From the listing below, reproduce exactly the lines starting with the one with "The height and" and going on through the one with "Image resolution: width=1080", both ends kept. No picture is copied.

BEGIN Records

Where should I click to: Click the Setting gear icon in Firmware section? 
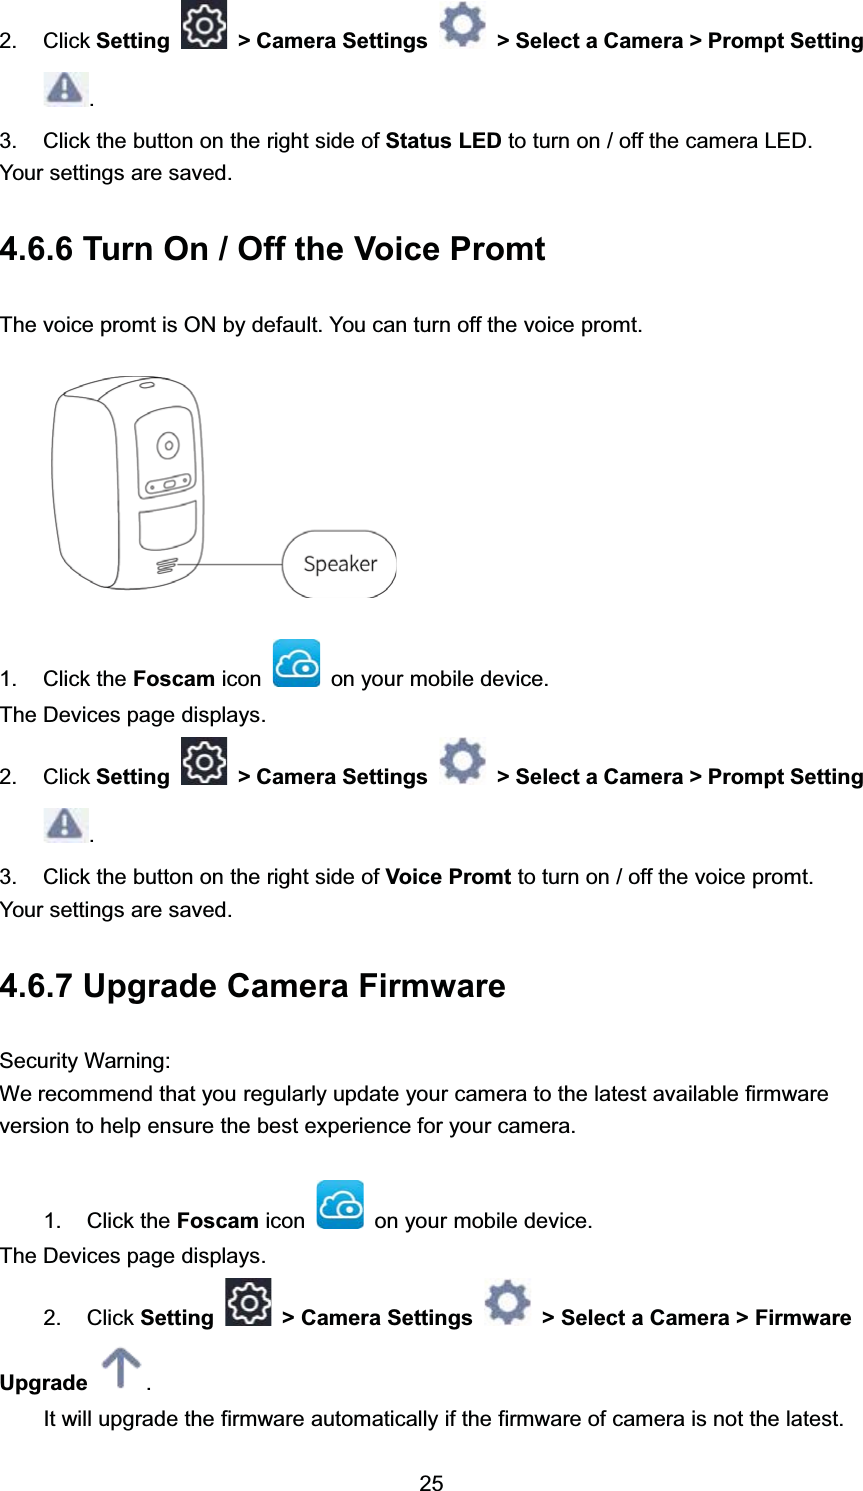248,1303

END Records
BEGIN Records

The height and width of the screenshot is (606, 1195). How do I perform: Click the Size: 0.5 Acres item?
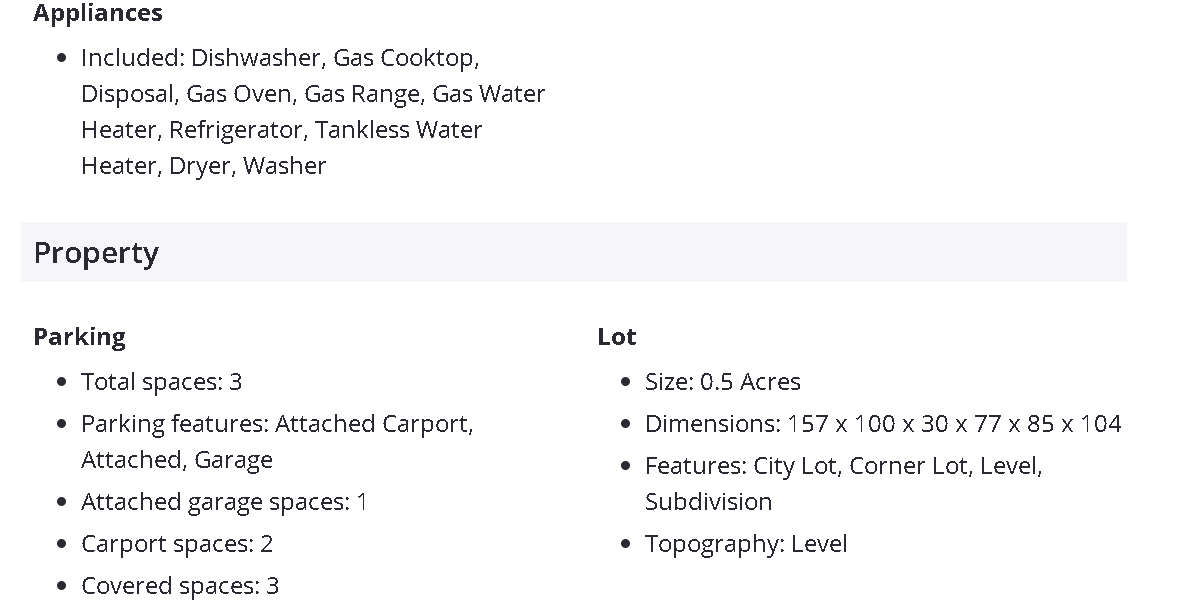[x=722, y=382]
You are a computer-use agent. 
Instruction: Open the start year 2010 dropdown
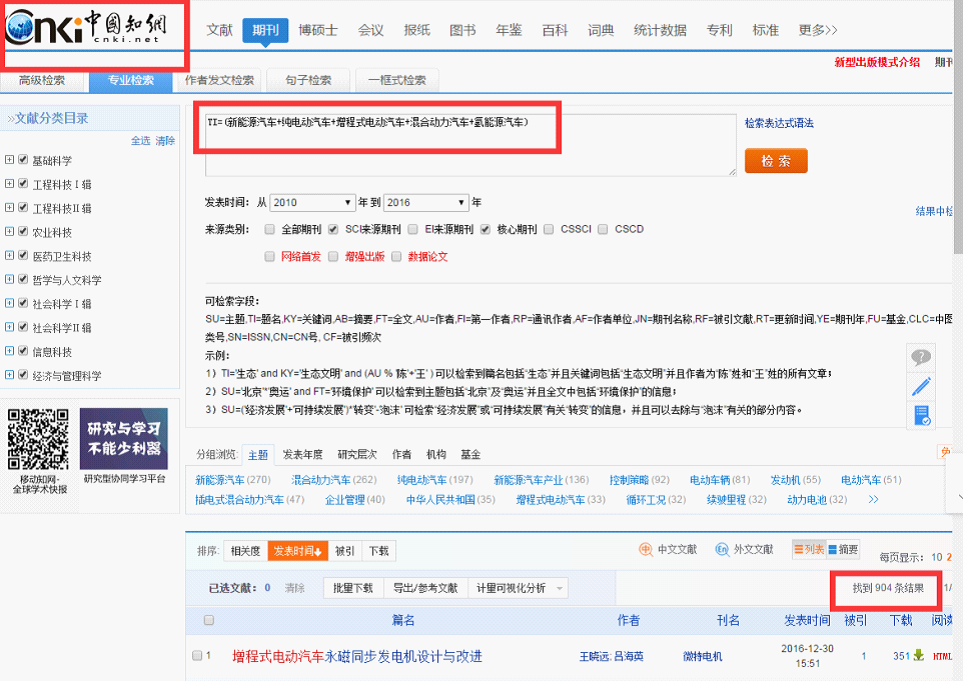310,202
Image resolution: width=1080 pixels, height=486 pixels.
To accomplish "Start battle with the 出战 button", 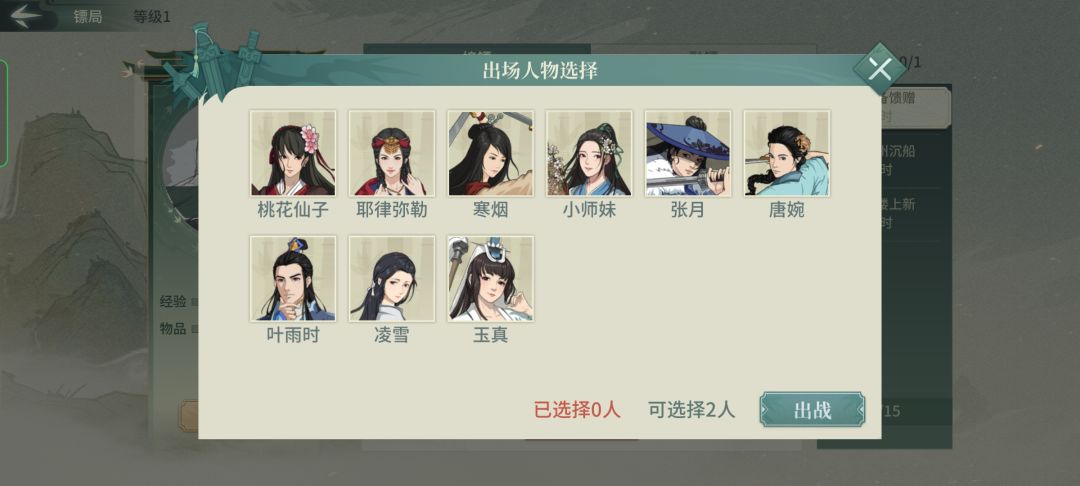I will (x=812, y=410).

END Records

-- Worked solution --
The height and width of the screenshot is (606, 1195). How do I perform: Click the Size: 0.5 Acres item?
[x=722, y=382]
You are a computer-use agent. 
Instruction: Open the start year 2010 dropdown
310,202
Image resolution: width=1080 pixels, height=486 pixels.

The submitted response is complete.